Job 1 -
According to the special issue announcement, which section of the journal does the special issue belong to?
Job 2 -
From the special issue announcement, reproduce the passage starting with "Typically, the alloys" and going on through "expensive post-build processing.".
Job 3 -
Carry on the special issue announcement on alloys for metal additive manufacturing from the point where it stops.

Novel Alloys for Metal Additive Manufacturing
A special issue of Applied Sciences (ISSN 2076-3417). This special issue belongs to the section "Mechanical Engineering".
Deadline for manuscript submissions: closed (10 April 2022) | Viewed by 4037
Special Issue Editor
Interests: alloy development; thermomechanical fatigue; fracture mechanics; creep; stress relaxation; metallic high temperature alloys
Special Issues, Collections and Topics in MDPI journals
Special Issue Information
Dear Colleagues,
The maximum performance of a material is reached when it has been tailored to the demands of the manufacturing process employed.
Typically, the alloys applied in metal additive manufacturing (AM) today were tailored for the particular needs of traditional, conventional manufacturing technologies. The utilization of such standard alloy feedstock powders often necessitates extensive and time-consuming post-build treatment to meet market performance requirements. Furthermore, many—especially high-performance—alloys are not suitable for recurring melting and solidification connected to AM processing. Sufficient material properties in the as-built and/or direct-aged condition would be highly desirable, because it would help eliminating expensive post-build processing.

Collected material -
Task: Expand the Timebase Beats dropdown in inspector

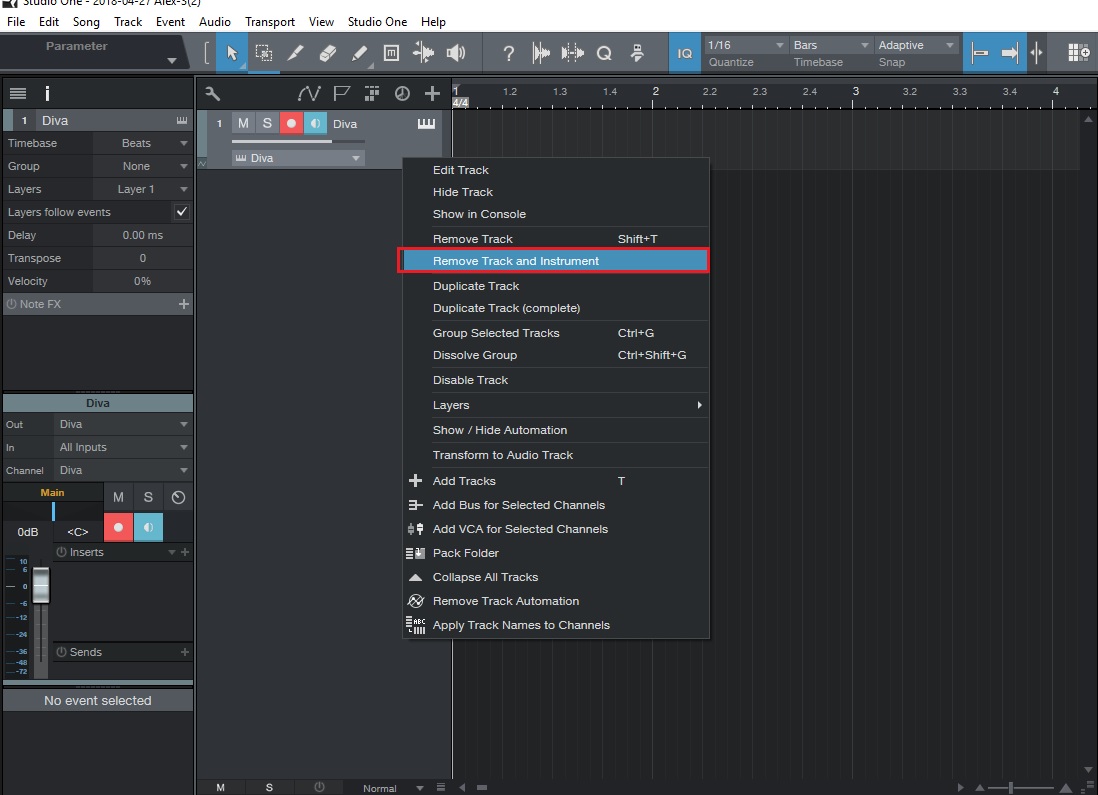Action: coord(141,143)
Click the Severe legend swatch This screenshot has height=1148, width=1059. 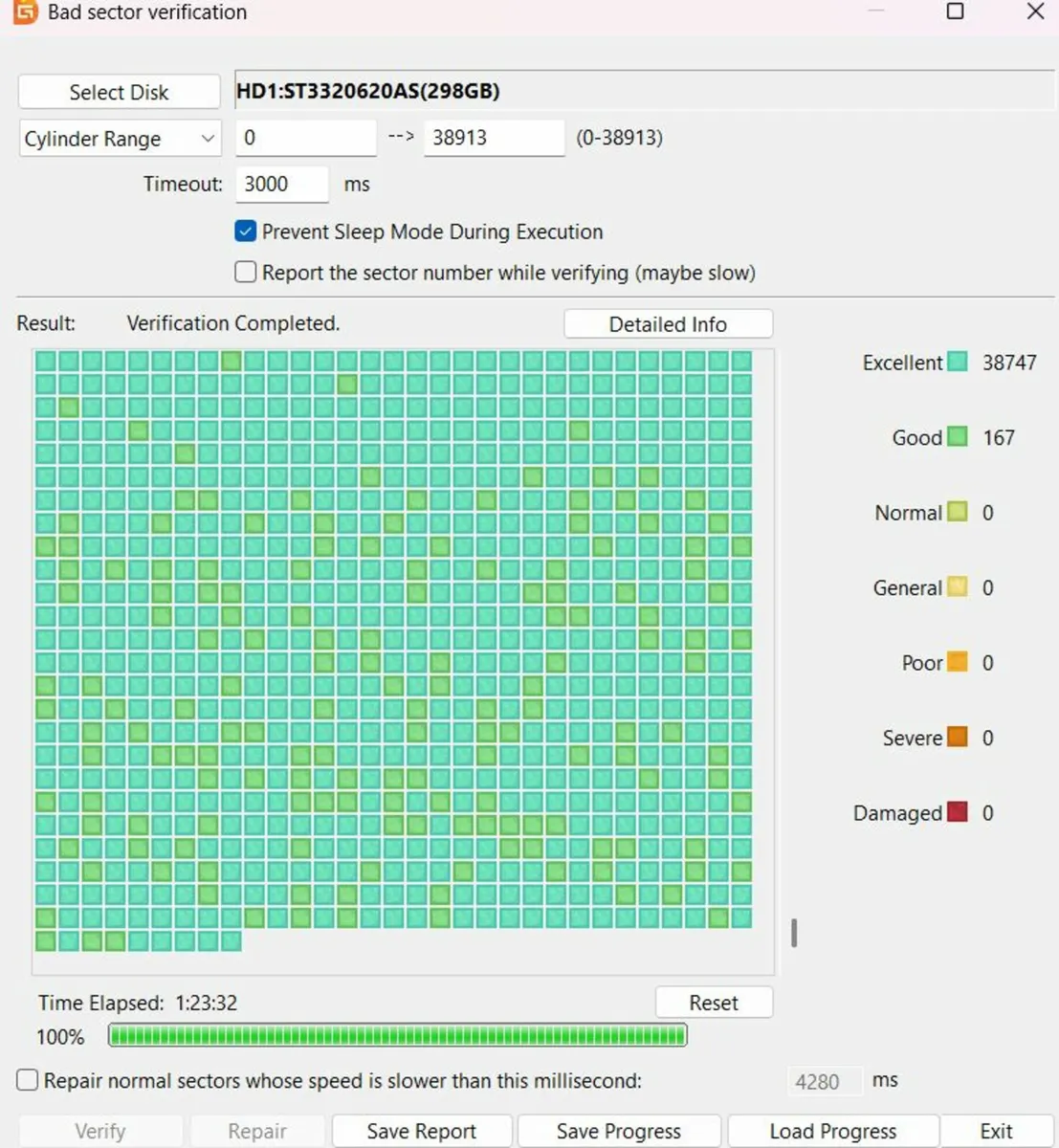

Task response 1 -
Mechanical Engineering

Task response 2 -
Typically, the alloys applied in metal additive manufacturing (AM) today were tailored for the particular needs of traditional, conventional manufacturing technologies. The utilization of such standard alloy feedstock powders often necessitates extensive and time-consuming post-build treatment to meet market performance requirements. Furthermore, many—especially high-performance—alloys are not suitable for recurring melting and solidification connected to AM processing. Sufficient material properties in the as-built and/or direct-aged condition would be highly desirable, because it would help eliminating expensive post-build processing.

Task response 3 -
Strikingly, almost 30 years after its invention, AM is still waiting for materials to enable the technology to reach its true potential. New and optimized alloys are needed to conquer the current challenges and to take advantage of the biggest future opportunity of metal AM manufacturing: the potential to produce functionally graded build-ups with variations in site‐specific material properties, according to case-specific component engineering necessities, by varying feedstock compositions and AM parameters. The thermal history that materials will undergo during such advanced AM fabrication will be extremely complex and involve combinations of rapid solidification, repeated (re)melting and tempering. The resulting microstructures and properties will not be less complex and will typically not match the ones encountered in conventional processing.
This Special Issue is focused on the development of new alloying philosophies, novel alloys and processing ideas for future metal AM processing.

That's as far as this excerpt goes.